Sepertinya baru kemarin aku bilang sayang, tapi hari ini kamu menyakitiku begitu dalam.
---
Bola kecil putih itu melaju, membentur dua buah bola berwarna gelap bernomor 5 dan 7 di tepi yang mengakibatkan satu bola menggelinding dan masuk ke dalam lubang di pojok papan.
“Tapi gue kok masih ragu ya?” Bagas, cowok yang berdiri di samping meja biliar mengetuk-ngetuk stick di tangan.
“Setuju,” tanggapan datang dari Bagus, saudara kembarnya yang duduk di bangku tinggi, menumpukkan ujung siku pada meja di belakang, “Kaya gak mungkin aja gitu, kan,Selly kaya gitu.”
Sodokan kembali terdengar, sebuah bola bernomor 7 membentur pembatas dan menggelinding lalu masuk ke dalam lubang. Rey seperti terlalu bernafsu untuk menyelesaikan permainan. Memonopoli semua bola. Kepiawaian lelaki itu dalam bermain biliar memang tidak perlu diragukan lagi. Hanya saja sekarang ini permainannya sedikit kasar, seolah ingin menghancurkan bola-bola itu dengan tongkat kayu di tangan.
“Emangnya Selly gak ada bilang apa-apa gitu, Rey?”
Rey melirik Bagus, salah satu sahabat dari kecilnya itu. Pertanyaannya membuat kejadian kemarin malam kembali berputar di otak.
“Ma ... maaf Rey.” Sebuah ucapan yang tidak diharapkan dari gadis di depannya menyentak dada. Mencipta gemuruh yang berusaha ditekan sejak pertama kali melihat foto-foto gadisnya—masih bisakah Rey menyebutnya begitu— beberapa menit yang lalu di sebuah blog.
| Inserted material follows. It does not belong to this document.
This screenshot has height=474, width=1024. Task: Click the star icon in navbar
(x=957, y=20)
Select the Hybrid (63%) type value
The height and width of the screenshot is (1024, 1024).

Tertulis judul dengan huruf tebal dan besar, Gak Nyangka Mahasiswi Ini Ternyata Tak Selugu Tampangnya. Disertai beberapa foto yang mukanya disamarkan. Tapi siapa pun bisa tahu kalau itu Selly, lewat sebuah cincin yang melingkari jari manisnya. Cincin satu-satunya di dunia ini yang didesain khusus.
Detik itu juga Rey memerintahkan Alarik, bawahan ayahnya yang ahli di bidang teknologi informasi untuk memblokir penyebaran foto. Melacak pemilik akun, termasuk melacak lelaki seumuran ayahnya yang menjadi teman foto Selly.
Tidak sulit menemukan pelaku yang ternyata seorang penjaga warnet di dekat kampus. Sayangnya penjelasan dari lelaki itu menambah kadar amarah Rey. Fotonya asli, tanpa editan.
Masih tak percaya, Rey mencetak sendiri foto-foto itu, meneliti secara mendetail setiap sela, dan lagi-lagi hanya kekecewaan yang semakin memenuhi dada.
Dan kini ketika dia bertanya langsung pada sang pelaku, berharap ada sedikit penjelasan. Bahwa semua itu hanya kesalahpahaman. Bahwa lelaki yang bersama Selly adalah salah satu saudara. Rey bersumpah dia akan tetap memaafkan Selly dan mempertahankan hubungan mereka.
Tapi jawaban tidak diharapkan justru yang dia dengar.
“SIAPA?” bentaknya.
Selly lagi-lagi berjengit, jemarinya meremas foto di genggaman dengan gemetar yang kentara.
“A-aku gak bisa jelasin,” jawab gadis itu terbata. Kepalanya terus menunduk dalam.
Rey menerjang ke depan dalam gerakan cepat. Mengimpit tubuh Selly hingga membentur dinding, menjepit rahang gadis itu kasar dengan jemarinya.
“TATAP MATA GUE!”
Netra Selly memerah, dengan genangan di pelupuknya. Rey mengutuk diri yang telah membuat gadis itu demikian ketakutan. Mata yang membentuk lengkung bulan sabit ketika tertawa itu kini berair karenanya. Mengekspresikan ketakutan yang tidak sedikit.
“Katakan kalau itu gak bener!” bisik Rey parau, hidung mancungnya nyaris menyentuh ujung hidung Selly, “Pliss!”
Satu tetes air mata lolos dari sudut mata Selly, mengaliri pipi dan berakhir membasahi telapak tangan Rey. Tidak ada jawaban. Dan bukankah diam berarti iya?